Jesse's only consolation is the fact that Friday is music day, and Miss Edmunds is back. Miss Edmunds actually singles him out in the morning. She asks him if he has kept up his drawing over the summer and expresses a desire to see his work. During music class, Miss Edmunds sings a song called “Free to Be You and Me,” and by the time she is on the final chorus the whole fifth grade has joined in. Jesse, “caught in the pure delight of it,” looks over and smiles at Leslie. She smiles back and knows that he is no longer angry about what happened to the races.
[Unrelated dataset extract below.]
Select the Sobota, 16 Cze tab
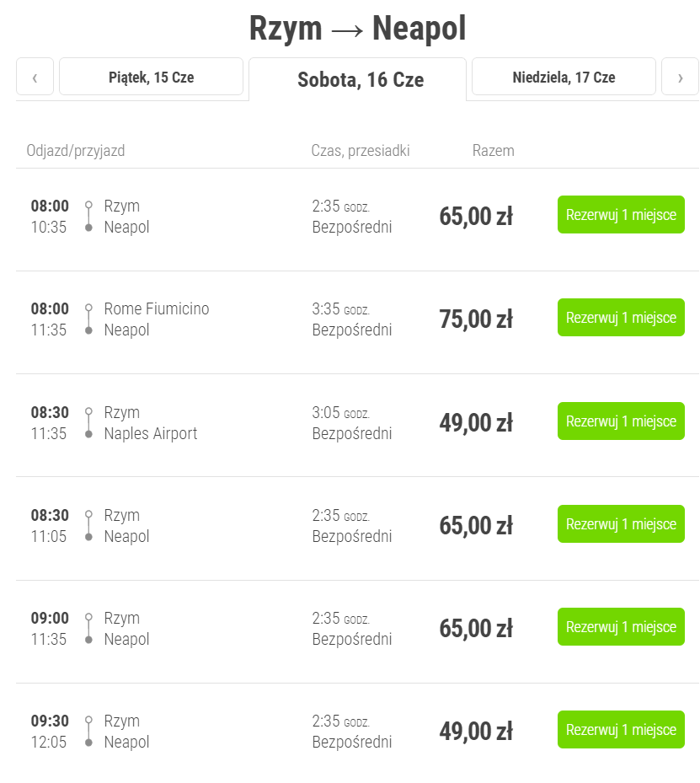Image resolution: width=700 pixels, height=783 pixels. (360, 80)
On the bus, Leslie sits with Jesse and May Belle and tells them about Arlington and the “huge suburban school” she used to attend, with all its amenities. She acknowledges that she had a lot of friends there, and that her adjustment at Lark Creek Elementary has been hard. Leslie’s parents, who are both writers, have moved to the country because they “are reassessing their value structure,” having decided that they are “too hooked on money and success.” Although the decision to move was made by all of them, relocating has been hardest on Leslie, but she accepts what is happening without bitterness or complaint.
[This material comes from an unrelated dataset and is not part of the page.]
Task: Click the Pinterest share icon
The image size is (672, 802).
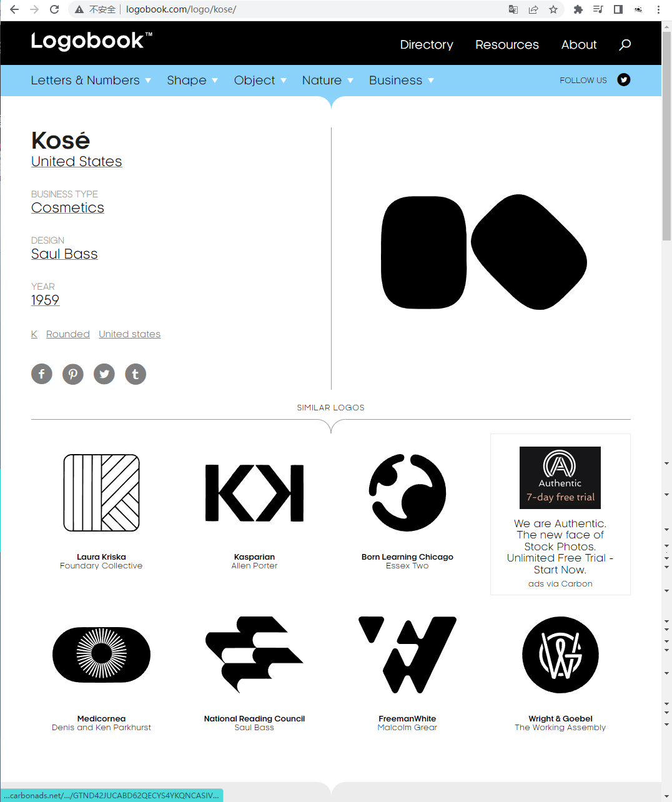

At school, the students in the fifth grade are assigned to write an essay about their favorite hobbies, and Mrs. Myers reads Leslie’s composition about scuba diving aloud to the class. She is insensitive to the fact that by singling her out with such glowing admiration, she is making it even more difficult for Leslie to fit in. After reading Leslie’s essay, Mrs. Myers assigns the class to watch something on television for homework. When Leslie reveals that she cannot do the assignment because her family does not own a television, she is again subjected to the disbelief and contempt of her classmates. At recess, Leslie is harassed further by the girls in her class. Boarding the bus that afternoon, she feels completely demoralized and goes straight to the corner of the long bench in the rear of the bus, unaware that it is the territory of the seventh graders. Jesse knows what will happen if Leslie is there when the older students arrive, so he rushes back and grabs her, dragging her past Janice Avery, the most notorious of the seventh-grade bullies. As he passes her, he utters an insulting comment that momentarily makes Janice the focus of the bus crowd’s derisive laughter. Leslie, awed by Jesse’s daring on her behalf, suggests that they do something fun when they get home. After she dispatches May Belle with a new set of paper dolls, she and Jesse run over to the dry creek bed that separates the farmland from the woods behind the old Perkins place.
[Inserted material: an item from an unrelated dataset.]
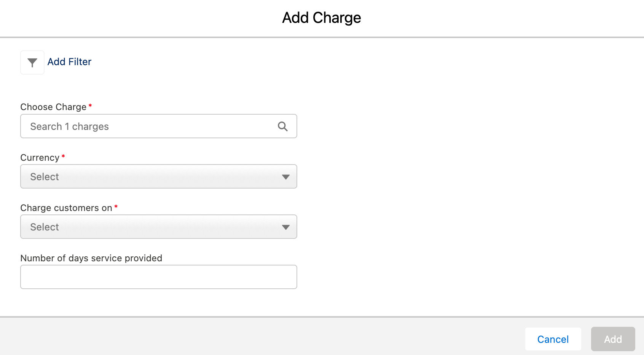The width and height of the screenshot is (644, 355).
Task: Click the Currency dropdown arrow
Action: (286, 177)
Jesse and Leslie find a rope someone has left hanging from an old crab apple tree and take turns swinging across the gully on it. Leslie, who is well-read and has a vivid imagination, proposes that they find a secret place, just for the two of them, where they could be the rulers and no one would “come and mess it up.” They decide to build a castle stronghold in the woods on the other side of the gully, to be entered only by swinging over on the “enchanted rope.” The land would be called Terabithia, and there, in the “shadowy light of the stronghold, everything seems possible” and nothing can ever defeat them.

A few days later, Janice Avery falls in the aisle of the school bus and accuses Jesse of tripping her. The driver kicks Jesse off the bus, and he must walk the three miles home. When he arrives at Terabithia, Leslie is waiting for him, fuming about Janice Avery. Although Jesse says he does not mind having been kicked off the bus, Leslie says that people like Janice must be stopped or else “they turn into tyrants and dictators.”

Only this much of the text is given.